#### Page:
+ + +
My rating: 5 of 5 stars
Length: 423 pages
Release date: 20 March 2018
After her mother is shot at a checkpoint, fifteen-year-old Sarah–blonde, blue-eyed, and Jewish–finds herself on the run from a government that wants to see every person like her dead. Then Sarah meets a mysterious man with an ambiguous accent, a suspiciously bare apartment, and a lockbox full of weapons. He’s a spy, and he needs Sarah to become one, too, to pull off a mission he can’t attempt on his own: infiltrate a boarding school attended by the daughters of top Nazi brass, befriend the daughter of a key scientist, and steal the blueprints to a bomb that could destroy the cities of Western Europe. With years of training from her actress mother in the art of impersonation, Sarah thinks she’s ready. But nothing prepares her for her cutthroat schoolmates, and soon she finds herself in a battle for survival unlike any she’d ever imagined.
“You’re a flea on a tiger. You’ll kid yourself that you’re part of the animal, but if you jump around too much, it’ll scratch you off with the rest.”
There’s a lot of Holocaust fiction out there. A possibly surprising amount of it, considering the dark subject matter, is children’s fiction. Number the Stars and The Book Thief are hallmarks by now, and if you haven’t read them, you’ve seen them more times than you can count. It’s been a long time since I last read Number the Stars, Once, and The Boy in the Striped Pajamas, but books like that haunt your memory a long time after you put them down.
Reading Orphan Monster Spy felt, on one level, similar to reading all those books. There’s the same feeling of being unable to empathise with, but completely comprehending, the terrible things that people believe and do. There’s the same inspiration in a story of astonishing human resilience. Orphan Monster Spy lives up to its genre and delivers what’s nowadays one of the most sensitive historical subjects the respect it merits, but on another level, it carves out its own path in the best of ways.
For one, this novel takes place in the opening days of the war, before Auschwitz turned into the killing machine it eventually became, back when people still believed that universal ostracisation and the Ghetto was the absolute worst possible fate. You don’t have to be a WWII expert, but it helps to have a basic amount of historical background to fully appreciate what goes on in this book. We start out on the 28th of August, 1939, four days before the start of the deadliest conflict in human history, and end early in January 1940.
So it’s during the time of the Phoney War, when most of the action you’ve come to associate with WWII has yet to take place. The spying can’t be all that treacherous, right? Wrong. Because, as with the best historical fiction, there’s just the right amount of historical wrangling to make a story that’s suitably exciting but still within the realm of factual possibility.
+ + +
#### Item-finding records:
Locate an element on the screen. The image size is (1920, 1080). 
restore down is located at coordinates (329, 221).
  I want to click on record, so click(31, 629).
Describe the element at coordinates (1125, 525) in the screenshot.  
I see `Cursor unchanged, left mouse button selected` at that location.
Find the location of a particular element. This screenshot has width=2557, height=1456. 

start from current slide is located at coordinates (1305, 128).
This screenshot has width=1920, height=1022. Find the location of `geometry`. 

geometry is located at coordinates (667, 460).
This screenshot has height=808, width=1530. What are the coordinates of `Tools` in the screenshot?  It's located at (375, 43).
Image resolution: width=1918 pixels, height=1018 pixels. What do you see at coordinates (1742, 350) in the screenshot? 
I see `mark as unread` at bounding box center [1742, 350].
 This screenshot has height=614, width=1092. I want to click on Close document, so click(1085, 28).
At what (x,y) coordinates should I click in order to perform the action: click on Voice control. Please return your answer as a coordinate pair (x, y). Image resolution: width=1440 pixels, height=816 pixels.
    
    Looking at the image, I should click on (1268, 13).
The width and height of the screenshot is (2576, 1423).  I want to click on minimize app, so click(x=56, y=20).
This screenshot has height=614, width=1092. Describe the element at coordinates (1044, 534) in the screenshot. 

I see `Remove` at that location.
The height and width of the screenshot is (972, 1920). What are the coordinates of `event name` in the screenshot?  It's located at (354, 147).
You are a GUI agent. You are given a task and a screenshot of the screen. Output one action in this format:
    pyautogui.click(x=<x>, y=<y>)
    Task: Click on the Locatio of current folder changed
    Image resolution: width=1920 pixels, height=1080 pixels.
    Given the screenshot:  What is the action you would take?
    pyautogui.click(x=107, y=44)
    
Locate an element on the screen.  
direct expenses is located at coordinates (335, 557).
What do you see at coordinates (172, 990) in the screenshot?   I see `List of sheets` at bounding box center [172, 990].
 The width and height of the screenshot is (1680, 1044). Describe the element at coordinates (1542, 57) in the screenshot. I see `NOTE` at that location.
+ + +
#### Directives:
a. According to the review of Orphan Monster Spy, on what date does the novel's story begin?
b. Carry the review of Orphan Monster Spy forward from its final sentence.
The items are not needed for this work.

#### Results for each task:
a. The 28th of August, 1939.

b.
Notice that I didn’t say particularly plausible, just possible–as per the premise, Sarah gets into the nasty business of sabotaging a Nazi nuclear bomb five years before the Manhattan Project actually makes theirs. Historically accurate, no, but there’s enough justification and inclusion of details faithful to history that Orphan Monster Spy is unquestionably one of the best YA historical novels I’ve read yet. (See, I don’t want to say the best, because I’ve been getting very lucky lately–first with The Defiant, and now this.)
Half of Orphan Monster Spy‘s amazingness is its lead. Sarah is the heroine I’ve been waiting for. Wow. Honestly, I can’t tell you how long I’ve been waiting for a character like her, so frustrated every time I came across someone who almost but didn’t quite fit the bill. I don’t mean to criticise other protagonists, but personally, I rooted for Sarah in a way that I rarely root for characters that aren’t of my own creation.
Here’s why I liked her so much: Not only does Sarah have the once-in-a-lifetime kind of brilliance that you associate with the Einsteins (and Oppenheimers, of course) of the world, she’s relentlessly pragmatic and understands to do whatever it takes. Sarah’s inner monologue is fascinating to read. She’s a survivor, first and foremost, a crazy mature fifteen-year-old girl with better judgment than I’ll ever acquire. She’s cruel at times, but wartime Nazi Germany is a cruel place. Even at her worst, when she slips into the role of one of the monsters, Sarah doesn’t lose sight of her end goal.
That is, of course, to destroy them all.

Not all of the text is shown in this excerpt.